No es que tuviese ningún tipo de fe pero, en fin, con el problema que tiene y siendo hoy el entierro, mejor comprar esa porquería y jugar una última carta. 

¿Cómo va a ponerse delante de todos ellos, que nunca han dejado de verlo como el niño que fue? Se recuerda, Rogelio, con la boca llena de hierros y la frente sembrada de granos; esas piernitas tan cortas y esa ropa que a su madre se le antojaba combinar con los lazos de su hermana mayor. 

Pero es la hora de levantarse y afrontar el día. Es posible que al final sí lleve el gorro; antes que aguantar sus miradas, prefiere asarse de calor.

Sin embargo, cuando se mira en el espejo, antes de abrir el grifo, Rogelio deja escapar un grito que se oye en más de una planta. Cierra los ojos, se sienta en el bidé. Después trata de recomponerse y se asoma de nuevo. Ahí está, no se lo cree. 

Una mata de pelo negro y despeinado le baila sobre las cejas. Se acerca a su reflejo y se lleva las manos a la cabeza. Primero una. Después la otra. Se aferra a los mechones y tira con fuerza. Duele. Se le saltan las lágrimas. Se echa a reír a carcajadas. 

Cuando aparece en la iglesia lo hace con paso seguro. Saluda a sus primos, besa a su madre, abraza a sus hermanas. 

–Rogelio. 

Esa voz le hiela la espalda. 

–Raquel. ¿Cómo estás?

Raquel titubea, sonríe con timidez. Parece no haber olvidado que hace unos años huyeron de aquella boda del infierno donde todo eran lazos y mentiras; parece que quiera repetir aquello de escapar con él. 

Después se guarda silencio, se despide a la tía Leoncia. Se conduce hasta el cementerio de un pueblo que llora porque la conocía, seguro, mejor que sus propios sobrinos. 

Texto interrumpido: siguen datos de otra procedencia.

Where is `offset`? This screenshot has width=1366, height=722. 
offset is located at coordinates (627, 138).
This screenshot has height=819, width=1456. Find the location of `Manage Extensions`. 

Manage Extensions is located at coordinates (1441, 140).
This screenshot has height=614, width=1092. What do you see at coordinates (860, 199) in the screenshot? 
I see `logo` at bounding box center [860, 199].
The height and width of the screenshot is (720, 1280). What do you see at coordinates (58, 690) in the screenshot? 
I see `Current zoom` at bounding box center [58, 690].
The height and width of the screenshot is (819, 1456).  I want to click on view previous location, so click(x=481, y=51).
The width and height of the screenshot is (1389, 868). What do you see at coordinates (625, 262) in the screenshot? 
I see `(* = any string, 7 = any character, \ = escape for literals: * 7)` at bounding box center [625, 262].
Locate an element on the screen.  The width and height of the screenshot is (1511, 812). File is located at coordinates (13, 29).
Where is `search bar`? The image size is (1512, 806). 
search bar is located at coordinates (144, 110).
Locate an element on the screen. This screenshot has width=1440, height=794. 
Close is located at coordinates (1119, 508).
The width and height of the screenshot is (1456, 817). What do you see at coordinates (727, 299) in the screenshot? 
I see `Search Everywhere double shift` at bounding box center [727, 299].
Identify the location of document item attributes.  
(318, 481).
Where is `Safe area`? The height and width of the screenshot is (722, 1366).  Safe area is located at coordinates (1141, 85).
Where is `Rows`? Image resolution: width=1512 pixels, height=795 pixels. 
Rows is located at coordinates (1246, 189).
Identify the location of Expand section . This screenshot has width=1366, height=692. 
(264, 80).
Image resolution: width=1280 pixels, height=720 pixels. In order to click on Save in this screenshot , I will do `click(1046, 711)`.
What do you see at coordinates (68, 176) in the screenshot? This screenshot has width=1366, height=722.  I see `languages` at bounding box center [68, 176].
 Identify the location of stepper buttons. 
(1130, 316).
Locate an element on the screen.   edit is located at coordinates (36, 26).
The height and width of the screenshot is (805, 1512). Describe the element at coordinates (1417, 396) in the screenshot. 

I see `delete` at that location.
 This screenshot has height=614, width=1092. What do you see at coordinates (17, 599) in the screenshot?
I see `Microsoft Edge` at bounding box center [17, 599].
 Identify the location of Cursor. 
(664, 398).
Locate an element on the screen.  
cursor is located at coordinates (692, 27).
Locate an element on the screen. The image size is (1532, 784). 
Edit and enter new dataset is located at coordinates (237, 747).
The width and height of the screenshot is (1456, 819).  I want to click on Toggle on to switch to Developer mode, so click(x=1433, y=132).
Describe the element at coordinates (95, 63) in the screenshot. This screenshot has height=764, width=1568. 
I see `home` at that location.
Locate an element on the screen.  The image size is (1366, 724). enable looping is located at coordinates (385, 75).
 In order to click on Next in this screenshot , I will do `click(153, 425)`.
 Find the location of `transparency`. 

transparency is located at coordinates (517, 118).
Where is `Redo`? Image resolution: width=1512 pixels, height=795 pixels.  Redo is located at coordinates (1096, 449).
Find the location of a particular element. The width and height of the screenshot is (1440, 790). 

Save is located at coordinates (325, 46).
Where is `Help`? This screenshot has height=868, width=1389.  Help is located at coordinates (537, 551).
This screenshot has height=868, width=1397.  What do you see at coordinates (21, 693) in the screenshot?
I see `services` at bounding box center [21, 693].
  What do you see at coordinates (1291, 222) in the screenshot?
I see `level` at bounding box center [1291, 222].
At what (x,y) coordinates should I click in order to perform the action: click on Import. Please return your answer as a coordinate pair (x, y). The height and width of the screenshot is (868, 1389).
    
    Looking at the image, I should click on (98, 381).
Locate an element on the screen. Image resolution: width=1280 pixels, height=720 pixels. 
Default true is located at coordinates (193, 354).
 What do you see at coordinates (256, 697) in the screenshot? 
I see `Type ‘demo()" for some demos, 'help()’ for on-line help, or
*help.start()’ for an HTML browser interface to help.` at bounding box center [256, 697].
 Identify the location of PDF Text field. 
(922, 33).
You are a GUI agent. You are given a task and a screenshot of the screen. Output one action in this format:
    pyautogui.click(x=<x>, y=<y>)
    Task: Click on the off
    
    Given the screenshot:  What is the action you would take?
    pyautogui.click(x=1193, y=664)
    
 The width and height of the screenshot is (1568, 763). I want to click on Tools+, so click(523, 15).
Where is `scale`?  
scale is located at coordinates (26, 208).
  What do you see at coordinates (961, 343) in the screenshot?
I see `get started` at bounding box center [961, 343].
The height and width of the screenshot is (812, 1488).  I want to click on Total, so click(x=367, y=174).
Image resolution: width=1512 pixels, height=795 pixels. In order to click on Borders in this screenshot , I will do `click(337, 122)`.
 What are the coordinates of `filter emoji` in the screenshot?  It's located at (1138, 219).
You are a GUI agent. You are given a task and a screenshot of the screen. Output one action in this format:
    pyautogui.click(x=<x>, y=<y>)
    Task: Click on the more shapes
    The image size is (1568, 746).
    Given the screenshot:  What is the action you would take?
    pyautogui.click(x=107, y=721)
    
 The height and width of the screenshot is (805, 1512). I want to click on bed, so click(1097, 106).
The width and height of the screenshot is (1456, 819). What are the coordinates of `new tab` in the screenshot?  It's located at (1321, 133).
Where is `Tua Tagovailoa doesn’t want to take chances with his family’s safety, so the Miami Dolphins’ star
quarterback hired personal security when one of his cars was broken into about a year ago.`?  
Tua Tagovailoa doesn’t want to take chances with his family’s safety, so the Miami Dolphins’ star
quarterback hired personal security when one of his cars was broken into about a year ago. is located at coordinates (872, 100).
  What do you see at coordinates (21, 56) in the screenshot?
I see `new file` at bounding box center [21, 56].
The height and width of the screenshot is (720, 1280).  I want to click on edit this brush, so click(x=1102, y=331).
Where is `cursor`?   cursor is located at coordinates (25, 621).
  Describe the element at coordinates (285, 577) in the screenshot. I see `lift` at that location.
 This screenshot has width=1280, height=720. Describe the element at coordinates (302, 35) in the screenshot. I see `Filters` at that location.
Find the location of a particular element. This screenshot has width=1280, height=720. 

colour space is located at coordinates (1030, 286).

Junto a la cancela donde se dicen adiós –hasta la próxima, familia, hasta la próxima boda o el próximo entierro –, Rogelio busca a Raquel. Roza su cintura, dice: 

–Con este calor, ¿quién se vuelve al hotel?

De manera que conducen hasta el centro, almuerzan, toman un helado, beben café. Es natural, se dicen, ni siquiera son primos de verdad. Y hay besos, es que hay besos y caricias y abrazos que le salen a uno solos, como el comer, como respirar. 

Hacia las ocho, Rogelio vuelve a su hotel. Camina despacio, recuerda la tarde que ha pasado entre las sábanas de Raquel. Antes de cruzar la puerta, el reflejo de una bata naranja frena sus pasos. 

–Sonrisa de bobalicón. 

–No se burle, señora. Y gracias. 

Pero la vieja ni siquiera lo mira ya. Ríe, con tanto escándalo, que a Rogelio le entran ganas de correr. La mira, un segundo antes de marcharse. Lo que ve le deja helado.

Está sentada en el pórtico de una iglesia, con la bata echada por encima y la cesta sobre las rodillas. Junto a ella, en el suelo, un cartón mal apañado le hace las veces de cartel: 

“SE VENDE CRECEPELO. RESULTADO INMEDIATO. VISIBLE SOLO POR EL PROPIO CONSUMIDOR.”